**Try it:**
The answer must be an exact reproduction of the lines from the start of the records below through the line containing "For every named target in this 2560×1440", and nothing more.
--- Data to process ---
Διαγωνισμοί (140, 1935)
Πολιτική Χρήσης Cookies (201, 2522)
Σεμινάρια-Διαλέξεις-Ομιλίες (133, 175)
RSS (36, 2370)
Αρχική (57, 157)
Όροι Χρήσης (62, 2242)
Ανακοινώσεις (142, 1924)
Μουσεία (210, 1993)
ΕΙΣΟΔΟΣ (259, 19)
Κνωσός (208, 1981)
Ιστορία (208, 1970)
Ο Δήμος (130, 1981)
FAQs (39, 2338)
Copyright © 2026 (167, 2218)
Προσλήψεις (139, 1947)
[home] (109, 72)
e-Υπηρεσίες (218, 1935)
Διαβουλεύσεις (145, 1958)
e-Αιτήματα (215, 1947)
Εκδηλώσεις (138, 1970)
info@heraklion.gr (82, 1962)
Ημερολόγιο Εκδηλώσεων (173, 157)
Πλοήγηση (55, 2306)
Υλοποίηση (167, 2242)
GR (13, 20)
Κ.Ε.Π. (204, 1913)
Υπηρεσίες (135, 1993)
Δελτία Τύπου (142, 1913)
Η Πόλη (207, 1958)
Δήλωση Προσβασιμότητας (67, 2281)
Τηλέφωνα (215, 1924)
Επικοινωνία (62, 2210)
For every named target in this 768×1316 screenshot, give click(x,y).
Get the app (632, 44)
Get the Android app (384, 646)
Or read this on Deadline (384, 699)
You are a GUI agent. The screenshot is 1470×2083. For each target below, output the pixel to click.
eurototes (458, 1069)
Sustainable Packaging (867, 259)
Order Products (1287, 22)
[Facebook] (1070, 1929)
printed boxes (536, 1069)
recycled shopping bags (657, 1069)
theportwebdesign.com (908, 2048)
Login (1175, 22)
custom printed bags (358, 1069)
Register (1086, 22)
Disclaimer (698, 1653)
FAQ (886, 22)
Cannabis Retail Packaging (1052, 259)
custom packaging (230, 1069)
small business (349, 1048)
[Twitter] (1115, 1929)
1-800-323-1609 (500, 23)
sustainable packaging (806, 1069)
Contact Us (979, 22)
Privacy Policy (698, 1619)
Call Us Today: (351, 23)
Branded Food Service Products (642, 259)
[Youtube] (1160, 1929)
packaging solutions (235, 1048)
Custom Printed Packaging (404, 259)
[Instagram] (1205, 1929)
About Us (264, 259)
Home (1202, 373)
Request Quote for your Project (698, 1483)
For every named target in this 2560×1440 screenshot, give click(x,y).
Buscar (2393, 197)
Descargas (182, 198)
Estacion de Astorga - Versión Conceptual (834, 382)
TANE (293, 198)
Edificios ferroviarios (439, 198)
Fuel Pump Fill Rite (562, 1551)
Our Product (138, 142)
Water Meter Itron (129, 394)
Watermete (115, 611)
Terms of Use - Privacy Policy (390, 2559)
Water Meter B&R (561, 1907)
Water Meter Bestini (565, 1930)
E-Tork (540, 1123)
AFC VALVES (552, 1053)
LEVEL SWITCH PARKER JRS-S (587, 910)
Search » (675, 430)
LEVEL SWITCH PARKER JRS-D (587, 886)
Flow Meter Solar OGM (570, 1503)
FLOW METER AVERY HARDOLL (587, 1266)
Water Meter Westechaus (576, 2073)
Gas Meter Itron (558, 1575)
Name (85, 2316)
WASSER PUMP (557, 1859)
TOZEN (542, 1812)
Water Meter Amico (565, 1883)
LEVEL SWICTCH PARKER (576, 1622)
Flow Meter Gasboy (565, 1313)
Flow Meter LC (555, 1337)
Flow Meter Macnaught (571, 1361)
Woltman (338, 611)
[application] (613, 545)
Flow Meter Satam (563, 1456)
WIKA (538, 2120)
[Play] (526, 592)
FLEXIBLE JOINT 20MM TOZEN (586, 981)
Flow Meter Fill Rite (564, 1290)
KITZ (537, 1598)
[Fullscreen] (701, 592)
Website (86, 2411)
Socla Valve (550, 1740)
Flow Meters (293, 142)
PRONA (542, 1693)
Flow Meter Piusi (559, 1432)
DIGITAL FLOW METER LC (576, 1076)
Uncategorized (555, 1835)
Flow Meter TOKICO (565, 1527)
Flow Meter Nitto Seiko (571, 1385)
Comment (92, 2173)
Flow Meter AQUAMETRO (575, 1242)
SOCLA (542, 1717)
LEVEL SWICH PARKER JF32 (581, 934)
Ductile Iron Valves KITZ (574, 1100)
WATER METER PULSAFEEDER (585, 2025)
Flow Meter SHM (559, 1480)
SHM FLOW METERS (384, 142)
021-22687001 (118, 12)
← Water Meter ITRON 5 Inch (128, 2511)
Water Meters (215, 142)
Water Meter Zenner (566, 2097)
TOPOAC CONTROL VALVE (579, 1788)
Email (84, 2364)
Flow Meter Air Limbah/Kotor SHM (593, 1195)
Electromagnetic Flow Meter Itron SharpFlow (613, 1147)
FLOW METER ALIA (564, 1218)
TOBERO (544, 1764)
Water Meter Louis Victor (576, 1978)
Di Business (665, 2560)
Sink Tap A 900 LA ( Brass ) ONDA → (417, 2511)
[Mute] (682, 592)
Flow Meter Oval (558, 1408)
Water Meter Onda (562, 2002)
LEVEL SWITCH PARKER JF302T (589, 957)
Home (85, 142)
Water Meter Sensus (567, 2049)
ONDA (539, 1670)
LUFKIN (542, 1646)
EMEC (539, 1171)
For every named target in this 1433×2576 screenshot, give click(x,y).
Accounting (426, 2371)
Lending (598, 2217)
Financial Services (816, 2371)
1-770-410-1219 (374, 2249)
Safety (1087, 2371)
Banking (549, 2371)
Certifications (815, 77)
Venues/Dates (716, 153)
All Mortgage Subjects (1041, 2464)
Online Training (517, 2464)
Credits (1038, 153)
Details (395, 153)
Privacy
---
**Solution to this task:**
Διαγωνισμοί (140, 1935)
Πολιτική Χρήσης Cookies (201, 2522)
Σεμινάρια-Διαλέξεις-Ομιλίες (133, 175)
RSS (36, 2370)
Αρχική (57, 157)
Όροι Χρήσης (62, 2242)
Ανακοινώσεις (142, 1924)
Μουσεία (210, 1993)
ΕΙΣΟΔΟΣ (259, 19)
Κνωσός (208, 1981)
Ιστορία (208, 1970)
Ο Δήμος (130, 1981)
FAQs (39, 2338)
Copyright © 2026 (167, 2218)
Προσλήψεις (139, 1947)
[home] (109, 72)
e-Υπηρεσίες (218, 1935)
Διαβουλεύσεις (145, 1958)
e-Αιτήματα (215, 1947)
Εκδηλώσεις (138, 1970)
info@heraklion.gr (82, 1962)
Ημερολόγιο Εκδηλώσεων (173, 157)
Πλοήγηση (55, 2306)
Υλοποίηση (167, 2242)
GR (13, 20)
Κ.Ε.Π. (204, 1913)
Υπηρεσίες (135, 1993)
Δελτία Τύπου (142, 1913)
Η Πόλη (207, 1958)
Δήλωση Προσβασιμότητας (67, 2281)
Τηλέφωνα (215, 1924)
Επικοινωνία (62, 2210)
For every named target in this 768×1316 screenshot, give click(x,y).
Get the app (632, 44)
Get the Android app (384, 646)
Or read this on Deadline (384, 699)
You are a GUI agent. The screenshot is 1470×2083. For each target below, output the pixel to click.
eurototes (458, 1069)
Sustainable Packaging (867, 259)
Order Products (1287, 22)
[Facebook] (1070, 1929)
printed boxes (536, 1069)
recycled shopping bags (657, 1069)
theportwebdesign.com (908, 2048)
Login (1175, 22)
custom printed bags (358, 1069)
Register (1086, 22)
Disclaimer (698, 1653)
FAQ (886, 22)
Cannabis Retail Packaging (1052, 259)
custom packaging (230, 1069)
small business (349, 1048)
[Twitter] (1115, 1929)
1-800-323-1609 (500, 23)
sustainable packaging (806, 1069)
Contact Us (979, 22)
Privacy Policy (698, 1619)
Call Us Today: (351, 23)
Branded Food Service Products (642, 259)
[Youtube] (1160, 1929)
packaging solutions (235, 1048)
Custom Printed Packaging (404, 259)
[Instagram] (1205, 1929)
About Us (264, 259)
Home (1202, 373)
Request Quote for your Project (698, 1483)
For every named target in this 2560×1440 screenshot, give click(x,y).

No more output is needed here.